This problem was actually solved more than 2,100 years ago by a political theorist named Polybius. His answer is that no one political system is ultimately defensible, since all eventually degenerate into hideous caricatures of themselves.

Monarchy/Tyranny
If you're lucky, monarchy/autocracy/dictatorship will start out with a "good" king who's reasonable and isn't bloodthirsty. But sooner or later you'll get a tyrant. This is for a number of reasons. If it's a literal monarchy/hereditary dictatorship and the king picks his son or another close relative to succeed him, this isn't merit-based and he'll get the job even if he's a bad person. After all, it's natural for any parent to let their child inherit their kingdom and continue the family dynasty, and they might want this badly enough that they're willing to overlook said character defects.
But let's assume there isn't a hereditary scheme. If the dictator wishes or has little choice other than to retire while still alive, then this puts him in a precarious position. To safeguard himself and his family, he will choose a loyalist who won't go after him (a big part of why Putin replaced Yeltsin). Again, this concern trumps competency or decency.
But let's assume that the dictator is planning for a competent and basically decent man to succeed him when he's dead, and he never happens to retire while alive. This runs into another problem: dictators, even monarchs, frequently get overthrown and replaced by another dictator. Sooner or later, then, a person who lacks decency or competency will take the throne.

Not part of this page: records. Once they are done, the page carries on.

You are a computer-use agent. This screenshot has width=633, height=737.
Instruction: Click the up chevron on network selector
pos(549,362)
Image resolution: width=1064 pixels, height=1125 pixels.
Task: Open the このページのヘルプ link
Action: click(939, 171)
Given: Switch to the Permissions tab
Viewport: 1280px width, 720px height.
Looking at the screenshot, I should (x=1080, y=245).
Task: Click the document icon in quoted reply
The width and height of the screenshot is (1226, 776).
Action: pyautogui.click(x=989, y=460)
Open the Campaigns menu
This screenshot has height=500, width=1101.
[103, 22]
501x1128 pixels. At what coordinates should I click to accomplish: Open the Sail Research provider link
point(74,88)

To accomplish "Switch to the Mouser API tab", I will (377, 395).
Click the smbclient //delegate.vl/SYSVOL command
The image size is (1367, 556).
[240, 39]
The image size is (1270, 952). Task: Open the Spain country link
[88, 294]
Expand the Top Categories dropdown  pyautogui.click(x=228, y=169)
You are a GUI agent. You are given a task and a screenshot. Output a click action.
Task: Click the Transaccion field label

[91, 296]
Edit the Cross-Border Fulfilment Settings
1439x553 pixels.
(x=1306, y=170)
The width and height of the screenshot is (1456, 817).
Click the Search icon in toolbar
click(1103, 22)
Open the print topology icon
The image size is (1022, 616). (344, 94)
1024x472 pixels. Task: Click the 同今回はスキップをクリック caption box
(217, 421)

Now you might be thinking, what's one bad dictator every now and then? Well, all of the great genocides of the 20th century were done by dictators. Mao's famines, caused by his mismanagement of the heavily centralized economy (dictators left or right wing love command economies because it gives them more control and marginalizes the power of outside groups, but this also makes economic downturns more disastrous) killed up to 55 million people, the North Korean famine of the '90s killed up to 3.5 million people, Stalin's Holodomor (admittedly more intentional than the former two) killed up to 5 million Ukrainians, and the Ethiopian famine of the '80s, exacerbated by a communist dictatorship, killed more than 1 million people.

Aristocracy/Oligarchy
What about aristocracy? Well, for one thing you get some pretty massive and inescapable conflicts of interest. Traditionally, the aristocrats were just the rich, especially the rent-seeking rich (e.g. plantation bosses). So what'll they do? Enrich themselves maximally at the expense of everyone else. Perhaps bring back slavery or serfdom. Stymie needed economic reforms that come at their expense; for example, in the early to mid 19th century Russia's aristocrats held back the Industrial Revolution by not allowing peasants to leave the farms to go work in the factories. That's an outdated example, but 21st century equivalents exist, e.g. zoning laws. Again, maybe the first generation of aristocrats will be noble and not too greedy, but eventually that will change.

But suppose that, instead, you have a party-based aristocracy like in communist countries. While I'm sure there's still no small degree of nepotism, the initial selection process for who joins the aristocracy may be a lot more meritocratic. Well, for one thing, this needs some kind of ideology to justify it. If communism, they'll hold back the economy and rule with a bloody iron fist. If Chinese communism, then admittedly things are going pretty good for them right now since they're forcing capitalism at gunpoint. But China, assuming Xi Jinping doesn't make himself god-emperor for life, will eventually run into the same problem as above: either there's a massive overlap between the communist party bosses and the capitalist overlords, or you have an ascendant outside interest group which increasingly views communist rule as an obstacle to its own interests, or the fresh blood party members who aren't rich try to return things to old fashioned dysfunctional communism. One way or another, a bad scenario will happen.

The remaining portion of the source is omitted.